Comme chaque début de semaine, je vous propose de retrouver l’ensemble de mes actualités de la semaine dernière via ce résumé en ligne : travaux et réunion en commission à l’Assemblée nationale, débat et vote en hémicycle l’Assemblée nationale, etc.

Lundi, je suis sorti de ma période d’isolement (testé Covid+). Ma première action a été de me rendre au commissariat pour porter plainte à la suite des menaces reçues.

Mardi, j’ai interrogé la ministre Emmanuelle Wargon sur le dispositif MaPrimeRenov’. Ce dispositif important dans notre combat collectif contre les passoires énergétiques doit être parfaitement déployé partout, pour tous et donc sur notre département aussi.

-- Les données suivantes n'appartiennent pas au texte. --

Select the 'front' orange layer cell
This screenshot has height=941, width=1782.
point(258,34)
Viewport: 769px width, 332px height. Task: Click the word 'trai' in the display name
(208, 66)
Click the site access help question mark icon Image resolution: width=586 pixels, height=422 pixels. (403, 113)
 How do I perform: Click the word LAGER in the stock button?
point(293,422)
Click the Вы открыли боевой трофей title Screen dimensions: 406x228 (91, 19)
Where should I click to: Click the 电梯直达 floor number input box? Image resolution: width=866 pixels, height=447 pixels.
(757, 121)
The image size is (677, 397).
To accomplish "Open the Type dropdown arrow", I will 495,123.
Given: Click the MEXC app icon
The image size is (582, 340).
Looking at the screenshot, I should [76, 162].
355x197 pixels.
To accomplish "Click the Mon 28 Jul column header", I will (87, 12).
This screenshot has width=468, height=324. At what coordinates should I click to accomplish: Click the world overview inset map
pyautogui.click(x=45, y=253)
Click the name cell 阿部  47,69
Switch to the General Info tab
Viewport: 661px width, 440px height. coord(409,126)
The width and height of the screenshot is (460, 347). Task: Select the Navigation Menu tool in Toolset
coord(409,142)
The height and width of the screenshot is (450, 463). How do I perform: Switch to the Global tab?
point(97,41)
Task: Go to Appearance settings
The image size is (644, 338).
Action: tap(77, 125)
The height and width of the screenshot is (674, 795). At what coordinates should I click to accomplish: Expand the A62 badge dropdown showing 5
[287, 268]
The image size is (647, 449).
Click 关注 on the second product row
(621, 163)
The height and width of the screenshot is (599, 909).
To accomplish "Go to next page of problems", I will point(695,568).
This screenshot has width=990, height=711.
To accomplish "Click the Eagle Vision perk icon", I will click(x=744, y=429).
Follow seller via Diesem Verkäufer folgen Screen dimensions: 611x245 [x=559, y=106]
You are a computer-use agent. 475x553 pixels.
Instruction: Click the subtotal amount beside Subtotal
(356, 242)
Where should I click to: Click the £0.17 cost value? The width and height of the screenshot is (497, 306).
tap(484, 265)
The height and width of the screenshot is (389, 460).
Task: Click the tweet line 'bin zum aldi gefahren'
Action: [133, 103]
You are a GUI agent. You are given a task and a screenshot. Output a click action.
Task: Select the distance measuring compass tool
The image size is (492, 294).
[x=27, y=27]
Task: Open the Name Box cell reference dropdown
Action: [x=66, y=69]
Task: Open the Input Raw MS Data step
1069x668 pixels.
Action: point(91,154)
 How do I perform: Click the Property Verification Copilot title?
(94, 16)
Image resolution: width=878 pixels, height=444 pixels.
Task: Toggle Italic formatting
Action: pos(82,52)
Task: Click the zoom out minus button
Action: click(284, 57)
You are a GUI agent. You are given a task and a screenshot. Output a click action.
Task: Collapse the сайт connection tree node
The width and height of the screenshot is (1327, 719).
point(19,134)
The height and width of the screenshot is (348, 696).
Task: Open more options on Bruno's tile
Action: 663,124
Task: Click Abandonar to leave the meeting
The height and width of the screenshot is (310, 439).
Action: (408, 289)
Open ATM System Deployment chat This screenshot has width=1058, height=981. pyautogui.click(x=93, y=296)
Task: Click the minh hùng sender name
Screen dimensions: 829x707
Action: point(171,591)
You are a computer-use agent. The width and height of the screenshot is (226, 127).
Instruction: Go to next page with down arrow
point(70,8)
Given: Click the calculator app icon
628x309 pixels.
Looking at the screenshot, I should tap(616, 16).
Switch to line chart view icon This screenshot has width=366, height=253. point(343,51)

Quelques difficultés m’ont été remontées par les habitants de nos villes, ainsi j’ai tenu à interroger la ministre dessus afin que tout puisse rentrer dans l’ordre au plus vite.

J’ai ensuite participé aux traditionnelles réunions du mardi :

  • réunion des députés de la majorité présidentielle en présence de Clément Beaune pour échanger sur la Présidence française du conseil de l’Union Européenne
  • commission interne Culture et Education
  • séance de Questions au Gouvernement

Mercredi, j’ai poursuivi mes travaux en commission Culture et Education en tant que Président de séance. Nous y avons abordé les sujets suivants :

  • Examen de la proposition de loi visant à encourager l’usage du contrôle parental sur certains équipements et services vendus en France et permettant d’accéder à internet. En effet, 82% des enfants de 10 à 14 ans déclarent aller régulièrement sur internet sans leurs parents, sachant que les pratiques au numérique se font de plus en plus tôt. Face à ces usages et pratique de plus en plus précoces, seuls 46% des parents indiquent avoir mis en place des solutions de suivi de l’activité de leur enfant, tel que le contrôle parental. Il importe dès lors de faire en sorte que les équipements ou services permettant d’accéder à Internet fassent l’objet d’obligations renforcées afin de rendre plus systématiques et simple l’usage par les parents des dispositifs de contrôle.
  • Examen de la proposition de loi visant à lutter contre la précarité́ des accompagnants d’élèves en situation de handicap et des assistants d’éducation

Jeudi, j’ai été très heureux d’accueilli à l’Assemblée nationale les CM1 de l’école Jules Ferry de Ville de Vaujours pour une visite guidée. J’aurai plaisir à les retrouver dans leur classe pour approfondir cette visite et répondre à leurs questions.

Le reste de la semaine les travaux se sont poursuivis à l’Assemblée Nationale avec notamment :

–  vote à l’unanimité d’une résolution visant à reconnaître l’endométriose comme affection longue durée

– vote final, dimanche après-midi, du  texte portant sur la vigilance sanitaire dont les principales mesures sont les suivantes :

  • Transformation du passe sanitaire en un passe vaccinal pour l’accès aux seules activités de loisirs, aux restaurants et débits de boisson, aux foires, séminaires et salons professionnels (article 1er). Le passe sanitaire est maintenu en l’état concernant l’accès aux établissements de santé et médico-sociaux pour les visiteurs et les soins non urgents.
  •  Le passe sanitaire est également maintenu pour les mineurs de 12 à 16 ans.
  • La personne responsable de l’organisation d’une réunion politique pourra par ailleurs en subordonner l’accès à la présentation d’un passe sanitaire.
  • Renforcement de la lutte contre la fraude au passe sanitaire et au passe vaccinal (article 1er). Les sanctions seront désormais du niveau des contraventions de 5ème classe, soit une amende forfaitaire de 1.000 euros, contre la 4ème classe actuellement, soit une amende forfaitaire de 135 euros. Les personnes chargées de contrôler la présentation du passe sanitaire et du passe vaccinal seront par ailleurs autorisées à vérifier la concordance entre le passe d’une personne et son document d’identité en cas de raisons sérieuses de penser que le document présenté n’est pas authentique ou ne se rattache pas à la personne qui le présente.
  • Déclaration de l’état d’urgence sanitaire jusqu’au 31 mars 2022 pour les territoires de La Réunion, de la Martinique, la Guadeloupe, la Guyane, Mayotte, Saint-Barthélemy et Saint-Martin.
  • En cas de non-respect des règles concernant les risques d’exposition des salariés à la Covid-19, une sanction administrative est prévue pour l’employeur. Son montant est fixé à 500 euros par salarié, avec un plafond total maximum à 50.000 euros.